For efficiency first process as much as possible in JavaScript. Second process as much as possible in the vertex shader. Third process what's needed in the fragment shader. Fragment shaders run more often than vertex shaders. Vertex shaders run more often than JavaScript animation frames, unless there's just one vertex to render. This particular example could improve but it does work.

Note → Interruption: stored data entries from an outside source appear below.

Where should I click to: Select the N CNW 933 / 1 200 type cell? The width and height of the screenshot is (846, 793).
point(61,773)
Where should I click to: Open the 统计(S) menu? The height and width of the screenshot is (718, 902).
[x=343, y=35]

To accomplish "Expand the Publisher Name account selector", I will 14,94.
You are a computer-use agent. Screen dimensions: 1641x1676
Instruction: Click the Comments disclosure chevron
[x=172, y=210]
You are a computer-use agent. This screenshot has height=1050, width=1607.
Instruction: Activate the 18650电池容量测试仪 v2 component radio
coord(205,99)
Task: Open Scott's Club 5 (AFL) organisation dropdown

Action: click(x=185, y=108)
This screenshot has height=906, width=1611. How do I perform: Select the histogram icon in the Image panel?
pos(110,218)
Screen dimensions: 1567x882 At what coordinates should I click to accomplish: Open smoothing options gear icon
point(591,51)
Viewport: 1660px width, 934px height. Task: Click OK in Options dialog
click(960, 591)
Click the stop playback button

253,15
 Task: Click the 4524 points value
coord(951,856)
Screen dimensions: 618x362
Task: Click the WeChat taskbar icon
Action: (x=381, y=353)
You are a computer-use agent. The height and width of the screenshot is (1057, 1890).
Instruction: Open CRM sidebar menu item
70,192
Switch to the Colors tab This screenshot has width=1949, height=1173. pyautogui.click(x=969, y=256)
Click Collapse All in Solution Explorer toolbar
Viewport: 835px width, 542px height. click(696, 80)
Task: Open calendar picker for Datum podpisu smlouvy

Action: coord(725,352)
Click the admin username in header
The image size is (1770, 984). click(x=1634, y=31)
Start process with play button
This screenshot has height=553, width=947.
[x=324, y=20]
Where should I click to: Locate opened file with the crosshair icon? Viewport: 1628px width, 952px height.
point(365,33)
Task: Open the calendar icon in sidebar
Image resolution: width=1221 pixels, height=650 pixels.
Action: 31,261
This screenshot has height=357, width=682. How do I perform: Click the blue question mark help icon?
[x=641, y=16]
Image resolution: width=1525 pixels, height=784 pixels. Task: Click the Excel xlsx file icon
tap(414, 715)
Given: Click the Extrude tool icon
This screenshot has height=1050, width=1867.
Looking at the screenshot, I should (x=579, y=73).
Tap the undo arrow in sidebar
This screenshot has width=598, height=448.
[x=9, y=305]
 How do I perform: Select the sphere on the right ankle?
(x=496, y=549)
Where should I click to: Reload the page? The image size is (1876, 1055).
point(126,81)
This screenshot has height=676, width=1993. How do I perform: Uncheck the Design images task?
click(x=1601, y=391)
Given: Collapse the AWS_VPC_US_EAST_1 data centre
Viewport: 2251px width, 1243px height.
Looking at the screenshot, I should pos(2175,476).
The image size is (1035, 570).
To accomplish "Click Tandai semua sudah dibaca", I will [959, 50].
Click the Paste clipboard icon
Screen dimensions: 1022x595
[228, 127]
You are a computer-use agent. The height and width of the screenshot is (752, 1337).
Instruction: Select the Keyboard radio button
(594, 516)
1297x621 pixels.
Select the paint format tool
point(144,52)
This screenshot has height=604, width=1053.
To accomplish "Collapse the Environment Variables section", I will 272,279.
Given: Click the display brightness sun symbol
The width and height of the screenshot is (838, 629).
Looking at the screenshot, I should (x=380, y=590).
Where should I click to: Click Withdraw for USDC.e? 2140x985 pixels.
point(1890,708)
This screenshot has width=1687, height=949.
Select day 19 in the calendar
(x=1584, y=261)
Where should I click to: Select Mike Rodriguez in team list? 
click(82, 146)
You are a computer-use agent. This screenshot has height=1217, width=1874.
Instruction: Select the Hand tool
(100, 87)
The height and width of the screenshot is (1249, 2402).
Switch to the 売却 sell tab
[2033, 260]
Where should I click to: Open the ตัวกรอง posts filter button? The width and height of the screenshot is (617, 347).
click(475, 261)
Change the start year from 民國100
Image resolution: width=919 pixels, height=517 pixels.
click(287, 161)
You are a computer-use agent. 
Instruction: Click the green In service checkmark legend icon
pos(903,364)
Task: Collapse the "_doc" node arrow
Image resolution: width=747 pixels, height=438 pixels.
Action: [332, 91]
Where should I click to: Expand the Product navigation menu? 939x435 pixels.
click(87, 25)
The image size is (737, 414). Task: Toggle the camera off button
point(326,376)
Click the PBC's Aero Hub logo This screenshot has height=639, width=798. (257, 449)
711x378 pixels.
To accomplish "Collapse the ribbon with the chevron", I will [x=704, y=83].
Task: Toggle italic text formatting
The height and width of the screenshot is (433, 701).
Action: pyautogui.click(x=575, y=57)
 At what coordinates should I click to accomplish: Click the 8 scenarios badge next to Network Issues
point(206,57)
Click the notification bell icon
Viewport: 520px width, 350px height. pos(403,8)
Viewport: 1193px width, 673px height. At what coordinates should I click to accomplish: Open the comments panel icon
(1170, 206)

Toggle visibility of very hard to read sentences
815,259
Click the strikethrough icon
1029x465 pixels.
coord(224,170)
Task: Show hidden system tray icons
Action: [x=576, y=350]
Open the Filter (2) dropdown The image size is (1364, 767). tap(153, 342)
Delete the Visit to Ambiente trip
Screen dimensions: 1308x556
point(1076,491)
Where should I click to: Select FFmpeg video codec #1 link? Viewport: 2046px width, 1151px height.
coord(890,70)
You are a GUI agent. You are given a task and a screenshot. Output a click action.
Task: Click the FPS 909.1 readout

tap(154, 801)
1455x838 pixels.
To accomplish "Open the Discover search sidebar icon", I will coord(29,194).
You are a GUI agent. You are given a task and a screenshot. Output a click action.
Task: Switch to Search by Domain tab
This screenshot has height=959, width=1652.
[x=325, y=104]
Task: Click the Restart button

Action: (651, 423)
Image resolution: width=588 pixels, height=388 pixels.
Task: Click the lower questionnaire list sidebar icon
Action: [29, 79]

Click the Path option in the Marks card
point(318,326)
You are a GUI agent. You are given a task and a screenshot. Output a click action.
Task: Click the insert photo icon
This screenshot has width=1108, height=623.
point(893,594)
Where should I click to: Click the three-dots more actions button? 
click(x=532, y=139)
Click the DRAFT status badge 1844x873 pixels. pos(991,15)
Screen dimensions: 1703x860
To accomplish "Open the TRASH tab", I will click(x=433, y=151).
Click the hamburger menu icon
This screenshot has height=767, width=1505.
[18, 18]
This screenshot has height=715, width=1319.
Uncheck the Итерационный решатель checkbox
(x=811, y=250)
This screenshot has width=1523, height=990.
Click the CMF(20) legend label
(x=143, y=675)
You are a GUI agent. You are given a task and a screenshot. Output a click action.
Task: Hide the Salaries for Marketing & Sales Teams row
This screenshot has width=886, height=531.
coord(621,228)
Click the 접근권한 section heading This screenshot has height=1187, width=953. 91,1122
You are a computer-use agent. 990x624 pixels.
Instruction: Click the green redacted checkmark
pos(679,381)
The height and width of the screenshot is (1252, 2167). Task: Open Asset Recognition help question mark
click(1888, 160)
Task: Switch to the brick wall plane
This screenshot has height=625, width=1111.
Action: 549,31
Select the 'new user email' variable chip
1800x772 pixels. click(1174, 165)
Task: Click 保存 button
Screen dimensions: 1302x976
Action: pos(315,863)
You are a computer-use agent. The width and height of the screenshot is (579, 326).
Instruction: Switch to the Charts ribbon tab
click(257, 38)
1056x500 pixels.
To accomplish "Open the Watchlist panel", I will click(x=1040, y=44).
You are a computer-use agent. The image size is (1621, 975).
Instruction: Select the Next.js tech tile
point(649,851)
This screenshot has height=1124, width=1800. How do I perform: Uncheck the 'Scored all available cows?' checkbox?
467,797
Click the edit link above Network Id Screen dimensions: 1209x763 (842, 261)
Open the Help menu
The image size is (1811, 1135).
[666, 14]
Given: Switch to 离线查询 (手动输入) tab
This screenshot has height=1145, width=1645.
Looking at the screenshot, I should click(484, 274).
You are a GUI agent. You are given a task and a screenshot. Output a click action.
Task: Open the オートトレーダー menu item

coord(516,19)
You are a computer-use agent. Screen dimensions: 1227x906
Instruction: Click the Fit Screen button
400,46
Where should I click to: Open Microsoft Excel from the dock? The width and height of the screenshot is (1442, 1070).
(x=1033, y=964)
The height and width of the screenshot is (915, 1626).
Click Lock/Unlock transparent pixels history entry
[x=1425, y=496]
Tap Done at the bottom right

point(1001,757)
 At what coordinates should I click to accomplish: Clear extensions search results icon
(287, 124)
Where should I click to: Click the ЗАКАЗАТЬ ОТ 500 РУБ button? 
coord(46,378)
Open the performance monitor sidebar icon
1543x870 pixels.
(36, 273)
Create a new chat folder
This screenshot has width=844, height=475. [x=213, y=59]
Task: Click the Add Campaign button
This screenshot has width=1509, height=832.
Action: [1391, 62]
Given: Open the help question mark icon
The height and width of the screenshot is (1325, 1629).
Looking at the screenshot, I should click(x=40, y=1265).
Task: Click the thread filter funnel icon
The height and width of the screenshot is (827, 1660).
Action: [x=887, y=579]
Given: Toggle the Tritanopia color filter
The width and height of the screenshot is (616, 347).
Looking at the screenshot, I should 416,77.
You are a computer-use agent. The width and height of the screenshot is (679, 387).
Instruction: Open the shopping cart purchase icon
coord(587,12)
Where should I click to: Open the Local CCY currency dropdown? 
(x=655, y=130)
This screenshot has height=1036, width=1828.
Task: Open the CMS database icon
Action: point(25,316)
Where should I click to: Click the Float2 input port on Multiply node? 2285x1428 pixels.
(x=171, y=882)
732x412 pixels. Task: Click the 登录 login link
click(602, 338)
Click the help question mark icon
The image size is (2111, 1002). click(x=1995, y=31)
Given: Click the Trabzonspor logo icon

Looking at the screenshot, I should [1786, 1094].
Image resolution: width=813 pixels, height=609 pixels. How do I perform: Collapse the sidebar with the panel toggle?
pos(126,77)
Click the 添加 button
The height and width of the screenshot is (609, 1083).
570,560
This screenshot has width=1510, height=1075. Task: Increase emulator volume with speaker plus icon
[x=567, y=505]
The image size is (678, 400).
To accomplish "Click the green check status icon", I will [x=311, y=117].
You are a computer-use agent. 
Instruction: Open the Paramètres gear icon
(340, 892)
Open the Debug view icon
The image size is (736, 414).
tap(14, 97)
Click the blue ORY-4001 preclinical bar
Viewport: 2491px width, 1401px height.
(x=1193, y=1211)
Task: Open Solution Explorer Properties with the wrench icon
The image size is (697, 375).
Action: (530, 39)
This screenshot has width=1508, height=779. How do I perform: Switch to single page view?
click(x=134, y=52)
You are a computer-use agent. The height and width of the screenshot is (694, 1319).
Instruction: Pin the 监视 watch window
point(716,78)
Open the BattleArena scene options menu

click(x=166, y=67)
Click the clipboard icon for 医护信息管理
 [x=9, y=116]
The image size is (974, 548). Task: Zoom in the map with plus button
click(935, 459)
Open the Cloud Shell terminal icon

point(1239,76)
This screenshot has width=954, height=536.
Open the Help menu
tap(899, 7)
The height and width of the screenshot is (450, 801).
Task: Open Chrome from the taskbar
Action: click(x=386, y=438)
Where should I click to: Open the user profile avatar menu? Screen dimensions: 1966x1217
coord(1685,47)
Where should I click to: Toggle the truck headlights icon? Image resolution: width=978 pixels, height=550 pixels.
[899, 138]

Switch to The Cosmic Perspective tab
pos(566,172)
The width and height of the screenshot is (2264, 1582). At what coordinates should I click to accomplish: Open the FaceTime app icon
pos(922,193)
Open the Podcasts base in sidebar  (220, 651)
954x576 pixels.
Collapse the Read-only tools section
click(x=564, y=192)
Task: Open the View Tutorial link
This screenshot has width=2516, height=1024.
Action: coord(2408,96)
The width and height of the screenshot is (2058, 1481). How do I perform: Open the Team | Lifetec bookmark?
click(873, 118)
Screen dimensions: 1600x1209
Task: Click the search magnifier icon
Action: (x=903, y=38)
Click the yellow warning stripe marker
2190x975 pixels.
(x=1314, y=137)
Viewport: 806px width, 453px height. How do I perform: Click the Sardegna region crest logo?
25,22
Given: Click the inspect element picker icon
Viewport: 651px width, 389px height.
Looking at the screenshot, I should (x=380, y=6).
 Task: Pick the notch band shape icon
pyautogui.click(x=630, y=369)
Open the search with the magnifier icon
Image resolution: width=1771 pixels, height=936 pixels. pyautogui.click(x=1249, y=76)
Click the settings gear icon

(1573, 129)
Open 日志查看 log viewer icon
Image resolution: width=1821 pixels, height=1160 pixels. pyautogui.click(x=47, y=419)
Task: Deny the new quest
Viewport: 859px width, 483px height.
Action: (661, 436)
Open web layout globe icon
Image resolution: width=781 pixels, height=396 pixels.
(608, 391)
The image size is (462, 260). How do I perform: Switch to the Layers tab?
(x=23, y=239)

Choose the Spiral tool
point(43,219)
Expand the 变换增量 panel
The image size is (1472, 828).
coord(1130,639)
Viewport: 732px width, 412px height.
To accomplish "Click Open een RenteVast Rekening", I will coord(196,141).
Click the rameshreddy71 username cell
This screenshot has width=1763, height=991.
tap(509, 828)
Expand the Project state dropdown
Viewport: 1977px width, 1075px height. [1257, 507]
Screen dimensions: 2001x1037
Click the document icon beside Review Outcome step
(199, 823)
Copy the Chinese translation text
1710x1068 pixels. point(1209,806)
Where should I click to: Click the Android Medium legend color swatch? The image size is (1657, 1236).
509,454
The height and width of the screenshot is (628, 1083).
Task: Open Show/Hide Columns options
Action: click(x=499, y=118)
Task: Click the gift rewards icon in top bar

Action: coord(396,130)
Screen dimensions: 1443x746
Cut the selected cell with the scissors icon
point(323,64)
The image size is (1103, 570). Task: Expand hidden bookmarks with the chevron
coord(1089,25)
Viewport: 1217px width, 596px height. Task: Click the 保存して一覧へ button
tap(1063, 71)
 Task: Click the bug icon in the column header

Notice each call to texture2D() uses a different texel offset to sample color from the same texture. In this case, the texture comes from the frame buffer.

precision mediump float;

uniform sampler2D u_sampler0;
varying vec2 v_tex_coord0;
uniform float u_post;
        
void main(void) {

float blur = u_post/100.0;

vec4 color0 = texture2D(
u_sampler0, 
 vec2(v_tex_coord0.s - blur, v_tex_coord0.t - blur)
);
color0.a = 0.75;

vec4 color1 = texture2D(
u_sampler0, 
 vec2(v_tex_coord0.s + blur, v_tex_coord0.t + blur)
);
color1.a = 0.75;

vec4 color2 = texture2D(u_sampler0, 
 vec2(v_tex_coord0.s + blur, v_tex_coord0.t - blur)
);
color2.a = 0.75;

vec4 color3 = texture2D(u_sampler0, 
 vec2(v_tex_coord0.s - blur, v_tex_coord0.t + blur)
);
color3.a = 0.75;

vec4 color4 = texture2D(
 u_sampler0, 
 v_tex_coord0
);

gl_FragColor = (
 color0 + 
 color1 + 
 color2 + 
 color3 + 
 color4)/5.0;
}

Summary

This article discussed a few details regarding post processing with WebGL. Most examples render to a frame or depth buffer, switch shader programs, process the rendered texture with new shaders, then display the result to the canvas. The first program prepares the basic rendered frame. The second program prepares post processing.

This tutorial provided information regarding rendering to a framebuffer and rendering to a depth texture. The end of the article includes the entire blur post processing vertex and fragment shaders used in the Cube Blurs with Post Processing example. The blur post processing shaders execute after the basic rendering shaders.